Extract:
------------------------------------------------------------

There is no further stratigraphic record preserved in
Hong Kong until the Quaternary, when thick non-marine
and marine deposits accumulated in low-lying areas.
The Lianhuashan Fault Zone is one of the dominant structural features
of southeastern China and consists of subparallel and anastomosing,
northeast-trending faults. In Guangdong Province the fault zone
is up to 30 km wide (Bureau of Geology and Mineral Resources of
Guangdong Province (BGMRGP,
1988) and is characterised by numerous ductile shear
belts, some of which are associated with local medium to high grade
dynamic metamorphism (Yang,
1996).
Hong Kong lies at the southwestern extremity of the Lianhuashan
Fault Zone, where it is bounded by the Shenzhen Fault
to the north and the Haifeng Fault to the south (Chen,
1987; Lai
& Langford, 1996) (Figure
2.3). The most intense activity along the fault
zone was during the Mesozoic when structurally controlled
Late Jurassic to Early Cretaceous volcanic and plutonic
centres were developed; later substantial sinistral
displacement resulted in the formation of small transtensional
basins.
It has been postulated that the Lianhuashan Fault Zone is the
surface expression of a deep-seated suture within the Precambrian
basement rocks. Evidence for this lies in the isotope signatures
of the exposed Mesozoic granite plutons that have sampled the crustal
rocks beneath Hong Kong (Darbyshire
& Sewell, 1997; Davis
et al., 1997) and the modelling of the regional
gravity data (Fletcher
et al., 1997). These results suggest that the
suture separates terranes of predominantly Archaean and Proterozoic
rocks that probably amalgamated in Proterozoic times. Whether the
suture formed during the subduction of oceanic crust between two
converging plates, represents a major strike-slip fault between
two continental fragments, or is the margin of a Proterozoic greenstone
belt remains unclear. However, once formed, it largely controlled
the geological development along the Lianhuashan Fault Zone throughout
the Phanerozoic.
The main fault orientations in Hong Kong strike eastnortheast,
varying to northeast, and northwest, varying to northnorthwest.
Some authors (e.g. Lai
& Langford, 1996; Ding
& Lai, 1997) regard northeast-
and eastnortheast-, varying to east - west-striking faults as belonging
to different subsets. The east - west faults include both low-angle
and subvertical faults. Occasional north-south striking faults also
occur. The general pattern of faults in Hong Kong is similar to
the regional pattern seen in Guangdong Province (BGMRGP,
1988).
Individual faults within Hong Kong can be traced for up to 60
km and are associated with zones of more generally brittle
- ductile deformation up to 1 km wide. They form many
of the major northeast-trending valley systems in Hong
Kong (Plate
1.2). However, most faults intersected in boreholes
or tunnels appear to be only metres wide and in a few
places, tens of metres wide at the most.
In many instances, more than one name has been used for individual
faults in Hong Kong. In part, this has resulted from
faults having been mapped and described on a local basis
before their lateral extent was fully realised. Also,
it has been common practice in Hong Kong to use more
than one geographical name to identify faults and fault
zones and this has often resulted in cumbersome names.
A proposed rationalisation and simplification of the
fault nomenclature is presented in Figure
2.7.

------------------------------------------------------------

Data below:

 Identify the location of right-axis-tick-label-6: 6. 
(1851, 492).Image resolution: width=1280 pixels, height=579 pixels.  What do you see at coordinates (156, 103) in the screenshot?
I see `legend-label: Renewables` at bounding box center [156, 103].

------------------------------------------------------------

Directive: According to the Hong Kong geology extract, how wide is the Lianhuashan Fault Zone in Guangdong Province? The material has no connection to the Hong Kong geology extract.

Solution: Up to 30 km wide.